Un día con Ernest Lluch

A los 16 años de su asesinato por ETA, recuerdo del político del PSC y ministro durante un viaje a Bilbao en 1998

J. Ernesto Ayala-Dip

Hacia el verano de 1998, El Correo (antiguamente denominado El Diario Vasco del Pueblo Español)me invitó, en calidad de colaborador, a la inauguración de sus nuevas rotativas. La invitación incluía una cena y una noche de hotel en el mismo Bilbao. Así que no desaproveché la ocasión que se me brindaba para hacerme una escapada a la ciudad del Nervión y de paso ver a mis colegas de tareas literarias, dada mi participación como crítico en sus páginas culturales. Llegado al aeropuerto del Prat, enfilo la zona de embarque y veo en la cola a Ernest Lluch, que también colaboraba en el mismo rotativo expresando sus ideas acerca de la situación vasca. Al llegar hasta la escalerilla del avión veo que Lluch está justamente delante mío para abordar la aeronave. También simultáneamente descubro que el aparato es un bimotor, cosa que subraya mi natural inquietud a la hora de montarme en esos pájaros de acero. ¡Vaya, qué miedo!, exclamé sin el menor disimulo. Entonces Lluch inició una teoría que completó en el avión, razón por la cual nos sentamos juntos. Con los aviones a hélice no hay que preocuparse, dijo como si le urgiera tranquilizarme. El hecho de no tener las pesadas turbinas, lo hace más ligero, ligereza que le permitiría planear si surgiera un problema. Asentí y vislumbré mi futuro inmediato con mucho más sosiego, aunque por nada del mundo tenía ganas de corroborar su teoría. No volvimos a hablar hasta la llegada a Bilbao. En la salida, unos hombres con unos carteles donde se habían garabateados nuestros nombres nos recibieron como si nos conocieran de toda la vida y nos acompañaron hasta un coche.

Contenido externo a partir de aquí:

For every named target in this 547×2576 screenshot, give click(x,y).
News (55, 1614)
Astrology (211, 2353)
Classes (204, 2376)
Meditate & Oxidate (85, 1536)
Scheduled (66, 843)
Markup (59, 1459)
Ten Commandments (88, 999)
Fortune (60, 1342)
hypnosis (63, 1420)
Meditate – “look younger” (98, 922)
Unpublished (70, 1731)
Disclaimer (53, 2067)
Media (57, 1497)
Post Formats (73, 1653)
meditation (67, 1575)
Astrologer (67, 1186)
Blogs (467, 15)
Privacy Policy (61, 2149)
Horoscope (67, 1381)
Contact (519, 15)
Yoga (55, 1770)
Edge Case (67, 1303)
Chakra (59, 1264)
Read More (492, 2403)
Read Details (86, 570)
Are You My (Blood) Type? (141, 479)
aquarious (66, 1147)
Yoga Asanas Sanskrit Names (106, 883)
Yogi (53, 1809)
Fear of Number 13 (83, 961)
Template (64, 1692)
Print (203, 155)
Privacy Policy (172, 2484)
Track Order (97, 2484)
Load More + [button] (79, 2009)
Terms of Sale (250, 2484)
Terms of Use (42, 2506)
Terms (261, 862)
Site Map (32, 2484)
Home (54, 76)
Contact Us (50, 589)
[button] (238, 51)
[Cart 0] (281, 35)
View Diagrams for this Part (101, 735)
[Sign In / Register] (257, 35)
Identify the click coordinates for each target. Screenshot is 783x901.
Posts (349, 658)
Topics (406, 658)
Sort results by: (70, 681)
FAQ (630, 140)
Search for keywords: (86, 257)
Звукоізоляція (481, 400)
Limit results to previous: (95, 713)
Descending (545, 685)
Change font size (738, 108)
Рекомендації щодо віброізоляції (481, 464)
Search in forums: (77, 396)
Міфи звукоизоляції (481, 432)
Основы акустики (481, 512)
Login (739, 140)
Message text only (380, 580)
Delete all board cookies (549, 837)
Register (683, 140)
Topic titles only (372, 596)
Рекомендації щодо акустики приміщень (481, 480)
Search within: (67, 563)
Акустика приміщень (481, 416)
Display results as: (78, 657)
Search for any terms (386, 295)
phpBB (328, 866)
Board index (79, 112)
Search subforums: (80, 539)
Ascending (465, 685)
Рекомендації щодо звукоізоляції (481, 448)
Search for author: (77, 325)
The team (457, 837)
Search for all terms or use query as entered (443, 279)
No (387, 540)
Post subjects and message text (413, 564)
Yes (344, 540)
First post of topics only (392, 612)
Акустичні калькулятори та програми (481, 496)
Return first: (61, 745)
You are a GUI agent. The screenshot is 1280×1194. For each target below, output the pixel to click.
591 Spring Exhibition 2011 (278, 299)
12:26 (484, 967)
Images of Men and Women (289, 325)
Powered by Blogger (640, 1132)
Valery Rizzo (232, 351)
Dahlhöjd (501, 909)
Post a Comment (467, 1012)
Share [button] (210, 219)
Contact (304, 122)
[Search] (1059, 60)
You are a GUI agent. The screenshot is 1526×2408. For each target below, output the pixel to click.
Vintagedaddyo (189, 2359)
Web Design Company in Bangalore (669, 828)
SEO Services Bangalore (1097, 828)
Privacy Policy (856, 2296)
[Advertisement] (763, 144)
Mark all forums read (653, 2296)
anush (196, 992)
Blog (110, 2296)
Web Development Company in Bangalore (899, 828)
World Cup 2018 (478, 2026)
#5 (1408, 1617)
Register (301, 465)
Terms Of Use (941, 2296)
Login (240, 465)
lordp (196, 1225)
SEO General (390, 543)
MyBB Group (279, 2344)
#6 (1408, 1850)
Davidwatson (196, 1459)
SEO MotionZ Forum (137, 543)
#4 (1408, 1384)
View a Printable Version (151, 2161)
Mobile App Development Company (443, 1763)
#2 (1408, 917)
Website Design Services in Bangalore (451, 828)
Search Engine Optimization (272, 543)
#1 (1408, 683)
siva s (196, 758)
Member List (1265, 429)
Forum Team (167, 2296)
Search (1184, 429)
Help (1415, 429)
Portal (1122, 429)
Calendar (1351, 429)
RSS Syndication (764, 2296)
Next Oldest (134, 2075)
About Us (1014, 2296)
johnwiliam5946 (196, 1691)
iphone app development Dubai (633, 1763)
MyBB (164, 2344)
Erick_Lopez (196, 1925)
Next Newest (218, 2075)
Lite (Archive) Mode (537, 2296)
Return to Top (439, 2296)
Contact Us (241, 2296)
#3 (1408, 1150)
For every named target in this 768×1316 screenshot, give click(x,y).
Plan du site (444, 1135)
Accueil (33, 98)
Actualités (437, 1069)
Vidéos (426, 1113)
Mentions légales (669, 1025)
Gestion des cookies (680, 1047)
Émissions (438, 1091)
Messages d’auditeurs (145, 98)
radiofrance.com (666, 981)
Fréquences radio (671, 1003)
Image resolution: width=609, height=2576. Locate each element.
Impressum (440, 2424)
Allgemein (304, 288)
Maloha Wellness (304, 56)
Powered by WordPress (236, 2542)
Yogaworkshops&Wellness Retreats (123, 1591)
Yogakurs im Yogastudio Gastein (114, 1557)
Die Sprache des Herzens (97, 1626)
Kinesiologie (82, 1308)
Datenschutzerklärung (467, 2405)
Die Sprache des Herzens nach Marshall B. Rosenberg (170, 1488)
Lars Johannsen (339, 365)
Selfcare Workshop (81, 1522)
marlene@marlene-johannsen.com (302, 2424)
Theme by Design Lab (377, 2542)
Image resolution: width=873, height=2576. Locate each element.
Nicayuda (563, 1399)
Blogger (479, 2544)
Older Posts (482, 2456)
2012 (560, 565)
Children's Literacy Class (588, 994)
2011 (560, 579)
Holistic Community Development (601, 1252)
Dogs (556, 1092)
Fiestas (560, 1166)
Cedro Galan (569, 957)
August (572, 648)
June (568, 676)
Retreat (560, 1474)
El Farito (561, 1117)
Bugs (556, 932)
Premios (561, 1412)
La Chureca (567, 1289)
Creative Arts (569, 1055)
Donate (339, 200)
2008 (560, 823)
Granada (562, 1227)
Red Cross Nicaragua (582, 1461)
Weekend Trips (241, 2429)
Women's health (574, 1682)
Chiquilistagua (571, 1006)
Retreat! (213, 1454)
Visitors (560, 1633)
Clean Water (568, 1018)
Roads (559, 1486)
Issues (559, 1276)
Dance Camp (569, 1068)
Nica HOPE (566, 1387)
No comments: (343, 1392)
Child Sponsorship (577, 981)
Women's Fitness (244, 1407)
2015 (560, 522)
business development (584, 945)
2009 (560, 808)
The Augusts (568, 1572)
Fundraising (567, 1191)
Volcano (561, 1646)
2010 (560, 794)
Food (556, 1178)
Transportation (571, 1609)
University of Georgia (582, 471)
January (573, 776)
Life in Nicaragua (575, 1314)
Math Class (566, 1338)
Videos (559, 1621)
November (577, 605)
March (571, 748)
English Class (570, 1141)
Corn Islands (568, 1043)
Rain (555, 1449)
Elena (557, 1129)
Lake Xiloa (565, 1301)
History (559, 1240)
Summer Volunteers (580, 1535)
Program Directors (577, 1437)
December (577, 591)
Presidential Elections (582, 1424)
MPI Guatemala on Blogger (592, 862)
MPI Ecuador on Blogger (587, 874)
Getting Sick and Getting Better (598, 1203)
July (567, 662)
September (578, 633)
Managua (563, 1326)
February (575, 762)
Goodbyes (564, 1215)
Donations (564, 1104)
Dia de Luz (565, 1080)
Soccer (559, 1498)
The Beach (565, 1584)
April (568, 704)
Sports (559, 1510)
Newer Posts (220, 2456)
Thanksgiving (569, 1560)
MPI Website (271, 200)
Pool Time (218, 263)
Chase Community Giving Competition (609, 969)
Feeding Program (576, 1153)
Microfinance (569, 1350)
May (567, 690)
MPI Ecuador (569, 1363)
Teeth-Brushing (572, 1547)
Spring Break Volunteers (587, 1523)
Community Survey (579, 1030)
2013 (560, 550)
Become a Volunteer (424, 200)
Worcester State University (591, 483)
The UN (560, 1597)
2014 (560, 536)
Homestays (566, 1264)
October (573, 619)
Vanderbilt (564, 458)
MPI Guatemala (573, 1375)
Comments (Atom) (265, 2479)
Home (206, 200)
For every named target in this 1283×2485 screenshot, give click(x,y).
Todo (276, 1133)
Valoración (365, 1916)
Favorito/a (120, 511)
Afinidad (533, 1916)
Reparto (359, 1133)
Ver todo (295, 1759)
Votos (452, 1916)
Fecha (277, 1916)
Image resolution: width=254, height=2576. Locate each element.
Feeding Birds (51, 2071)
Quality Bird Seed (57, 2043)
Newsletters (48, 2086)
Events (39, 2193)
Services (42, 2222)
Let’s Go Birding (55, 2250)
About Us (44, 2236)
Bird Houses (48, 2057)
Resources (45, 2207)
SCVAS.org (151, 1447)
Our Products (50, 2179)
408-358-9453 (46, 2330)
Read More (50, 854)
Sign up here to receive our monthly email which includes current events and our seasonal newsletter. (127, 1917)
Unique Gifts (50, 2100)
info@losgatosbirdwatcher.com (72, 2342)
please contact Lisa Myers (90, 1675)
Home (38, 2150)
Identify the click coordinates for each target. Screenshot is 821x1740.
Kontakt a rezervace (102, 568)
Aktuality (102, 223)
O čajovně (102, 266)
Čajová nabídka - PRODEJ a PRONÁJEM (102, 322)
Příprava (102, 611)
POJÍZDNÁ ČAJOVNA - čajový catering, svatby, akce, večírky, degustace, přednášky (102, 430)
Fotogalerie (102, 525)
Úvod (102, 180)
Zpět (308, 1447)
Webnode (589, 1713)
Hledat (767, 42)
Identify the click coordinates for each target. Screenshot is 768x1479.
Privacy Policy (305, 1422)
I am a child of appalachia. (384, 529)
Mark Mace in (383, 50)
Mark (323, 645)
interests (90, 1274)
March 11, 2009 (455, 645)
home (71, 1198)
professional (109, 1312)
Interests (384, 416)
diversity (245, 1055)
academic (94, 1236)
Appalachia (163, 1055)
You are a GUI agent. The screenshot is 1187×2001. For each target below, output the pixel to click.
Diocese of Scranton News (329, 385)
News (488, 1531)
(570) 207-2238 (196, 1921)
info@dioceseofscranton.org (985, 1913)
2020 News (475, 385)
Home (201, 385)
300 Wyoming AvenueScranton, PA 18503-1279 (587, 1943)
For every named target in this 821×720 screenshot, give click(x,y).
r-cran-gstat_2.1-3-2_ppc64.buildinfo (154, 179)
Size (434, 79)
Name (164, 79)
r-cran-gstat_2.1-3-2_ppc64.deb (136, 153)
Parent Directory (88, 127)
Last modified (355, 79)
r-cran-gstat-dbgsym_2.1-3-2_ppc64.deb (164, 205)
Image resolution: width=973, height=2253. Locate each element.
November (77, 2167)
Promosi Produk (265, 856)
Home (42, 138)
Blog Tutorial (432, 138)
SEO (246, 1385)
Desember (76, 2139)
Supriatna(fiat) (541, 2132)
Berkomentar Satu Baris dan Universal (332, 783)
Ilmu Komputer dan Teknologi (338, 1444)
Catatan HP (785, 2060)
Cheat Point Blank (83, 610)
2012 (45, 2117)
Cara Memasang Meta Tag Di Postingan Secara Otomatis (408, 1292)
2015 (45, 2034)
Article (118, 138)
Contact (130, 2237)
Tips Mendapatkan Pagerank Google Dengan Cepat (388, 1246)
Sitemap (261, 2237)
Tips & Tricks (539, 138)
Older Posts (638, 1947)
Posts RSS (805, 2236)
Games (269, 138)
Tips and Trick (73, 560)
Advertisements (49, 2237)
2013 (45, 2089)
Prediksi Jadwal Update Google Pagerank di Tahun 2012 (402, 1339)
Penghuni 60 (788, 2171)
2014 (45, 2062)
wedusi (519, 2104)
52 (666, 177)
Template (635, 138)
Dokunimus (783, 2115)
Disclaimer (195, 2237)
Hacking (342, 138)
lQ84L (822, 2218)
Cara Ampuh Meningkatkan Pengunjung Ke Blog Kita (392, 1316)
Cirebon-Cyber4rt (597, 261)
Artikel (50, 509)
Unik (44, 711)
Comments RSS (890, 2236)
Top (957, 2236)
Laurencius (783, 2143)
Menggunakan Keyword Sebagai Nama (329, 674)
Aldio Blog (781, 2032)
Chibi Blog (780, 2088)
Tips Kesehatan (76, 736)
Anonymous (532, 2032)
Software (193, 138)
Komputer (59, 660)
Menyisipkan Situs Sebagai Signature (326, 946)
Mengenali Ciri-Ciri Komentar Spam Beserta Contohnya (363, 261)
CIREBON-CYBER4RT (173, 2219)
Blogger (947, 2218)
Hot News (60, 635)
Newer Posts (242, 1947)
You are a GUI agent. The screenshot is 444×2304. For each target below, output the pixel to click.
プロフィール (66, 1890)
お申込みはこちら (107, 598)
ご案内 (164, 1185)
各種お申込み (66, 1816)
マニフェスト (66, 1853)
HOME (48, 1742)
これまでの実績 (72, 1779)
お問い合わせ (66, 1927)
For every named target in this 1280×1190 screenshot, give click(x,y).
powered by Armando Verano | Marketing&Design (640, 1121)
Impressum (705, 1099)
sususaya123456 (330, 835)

Fue allí donde el exministro de Sanidad me pidió que le repitiera mi nombre. A partir de ese instante y hasta el regreso no dejó nunca de llamarme Ayala. En franca correspondencia yo le llamaba Lluch. Y nos tratábamos de usted.

En la cena que nos ofreció el diario recuerdo que Lluch participó con unas palabras en un coloquio que se había improvisado poco antes del ágape. A la mañana siguiente, después del desayuno, me fui a dar un paseo por la ciudad. No vi a Lluch. A mi regreso y cavilando donde iba a almorzar dado que el vuelo de retorno estaba programado para la tarde, oigo un estruendoso ¡Ayala! Era Lluch que me decía que me estaba buscando para hacer una caminata por Bilbao. ¿Tiene pensado algún sitio, Ayala, para comer? Le contesté que no y me sugirió hacerlo en el restaurante del aeropuerto. Hacía allí enfilamos y en poco tiempo ya estábamos sentados a una mesa pidiendo lo mismo: una ensalada y un pescado irreprochable. Observé que Lluch llevaba un libro de Anagrama en la mano. Trato de acordarme de su título y hasta hoy me es imposible. Sé que hablamos de libros, pero no recuerdo de cuáles. Mientras lo hacíamos comenzaron a acercarse unos jóvenes muy apuestos y atléticos a saludarlo, como si se tratara de un ritual inevitable. Son de la Real (Sociedad), me dijo. Soy accionista del club y me conocen bastante porque siempre que puedo voy a verlos jugar a San Sebastián. Pasado el desfile futbolero, me vino a la memoria un hecho del pasado en el que él participaba. Se trataba de una boda entre una amiga de mi mujer y el que fue durante unos años, y ahora vuelve a serlo, consejero de Hacienda de la Generalitat de Valencia, el también economista y socialista Vicent Soler. Era una noche de verano en Banyoles. Y guardo para siempre la imagen imborrable de Lluch bailando con esmerada delicadeza, con quien seguramente era su esposa. Corría el año 1980. Me pareció que le había agradado que se lo recordara.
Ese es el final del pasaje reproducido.